Beijing Four© Update

The presses are cranking out more han for China. Grammar aside, here is the week’s best headline . . .

“Passive Korean Diplomacy Responsible of Chinese Arrogance”

It also goes nicely with what must be the Chosun Ilbo’s best graphic ever–a cynical, nationalistic, manipulative bit of propaganda, to which I hasten to give my enthusiastic approval. Just as paranoid people have real enemies, good propaganda needs a basis in something that at least appears to be true.

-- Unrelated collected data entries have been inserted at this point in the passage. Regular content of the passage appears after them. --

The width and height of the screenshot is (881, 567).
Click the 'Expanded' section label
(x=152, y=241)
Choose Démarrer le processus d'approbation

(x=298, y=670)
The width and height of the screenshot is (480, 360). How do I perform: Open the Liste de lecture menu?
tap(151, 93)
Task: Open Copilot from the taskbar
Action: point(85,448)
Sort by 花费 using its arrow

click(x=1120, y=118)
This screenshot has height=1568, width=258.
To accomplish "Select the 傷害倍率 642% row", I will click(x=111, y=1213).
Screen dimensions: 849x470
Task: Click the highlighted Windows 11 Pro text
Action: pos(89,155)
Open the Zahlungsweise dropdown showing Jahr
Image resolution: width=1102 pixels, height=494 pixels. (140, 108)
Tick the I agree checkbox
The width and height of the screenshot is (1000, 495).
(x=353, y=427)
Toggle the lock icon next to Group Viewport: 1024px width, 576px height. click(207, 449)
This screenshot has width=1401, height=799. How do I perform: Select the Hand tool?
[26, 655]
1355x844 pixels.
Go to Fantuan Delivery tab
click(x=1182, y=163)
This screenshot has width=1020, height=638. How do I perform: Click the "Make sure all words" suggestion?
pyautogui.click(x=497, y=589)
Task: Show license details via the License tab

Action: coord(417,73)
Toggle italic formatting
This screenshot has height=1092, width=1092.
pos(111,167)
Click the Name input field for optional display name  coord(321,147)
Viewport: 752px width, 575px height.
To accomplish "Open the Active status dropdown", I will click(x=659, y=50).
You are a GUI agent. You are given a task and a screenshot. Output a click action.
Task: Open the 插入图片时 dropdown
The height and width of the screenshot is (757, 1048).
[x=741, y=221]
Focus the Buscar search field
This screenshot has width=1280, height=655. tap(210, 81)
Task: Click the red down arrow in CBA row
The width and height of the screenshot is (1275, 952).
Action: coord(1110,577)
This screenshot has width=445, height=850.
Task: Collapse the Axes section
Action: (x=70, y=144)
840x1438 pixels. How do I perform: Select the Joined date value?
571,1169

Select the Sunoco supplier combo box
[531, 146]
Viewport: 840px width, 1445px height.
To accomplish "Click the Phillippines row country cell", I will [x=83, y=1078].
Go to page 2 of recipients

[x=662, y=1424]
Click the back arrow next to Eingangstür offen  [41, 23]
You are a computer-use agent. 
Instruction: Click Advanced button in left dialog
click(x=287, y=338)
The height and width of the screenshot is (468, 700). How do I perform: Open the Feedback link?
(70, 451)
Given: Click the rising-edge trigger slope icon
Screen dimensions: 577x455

In this case, the article’s basis in truth is the South Korean government’s double standard in its handling of disagreements with China on one hand, and Japan and America on the other. At this moment, it strikes me that even as a teenager, I was more inclined to get belligerent with my brothers than with, say, tow truck drivers, bouncers, or repo men. When was the last time you saw South Korea apply “quiet diplomacy” to disagreements over Tokdo or Yasukuni? I’d hasten to add Yongsan and the SOFA to that list, and press the point that none of the latter issues has killed anyone recently. Yet you’re not going to see a postage stamp commemorating any North Korean refugee who was repatriated by China and swallowed up by the death camps.

The Korea Herald is conveying the GNP’s completely justified (and probably insincere) demands that Korea punish China for its “diplomatic arrogance.” Even the U.S. State Department got in on the act by expressing its “concern.” So as stunts go, the evidence is trickling in that this one was effective. China can either risk more incidents like this, or else it can take the P.R. beating that would come from denying visas to South Korean politicians. Shrewd move by the Beijing Four ©.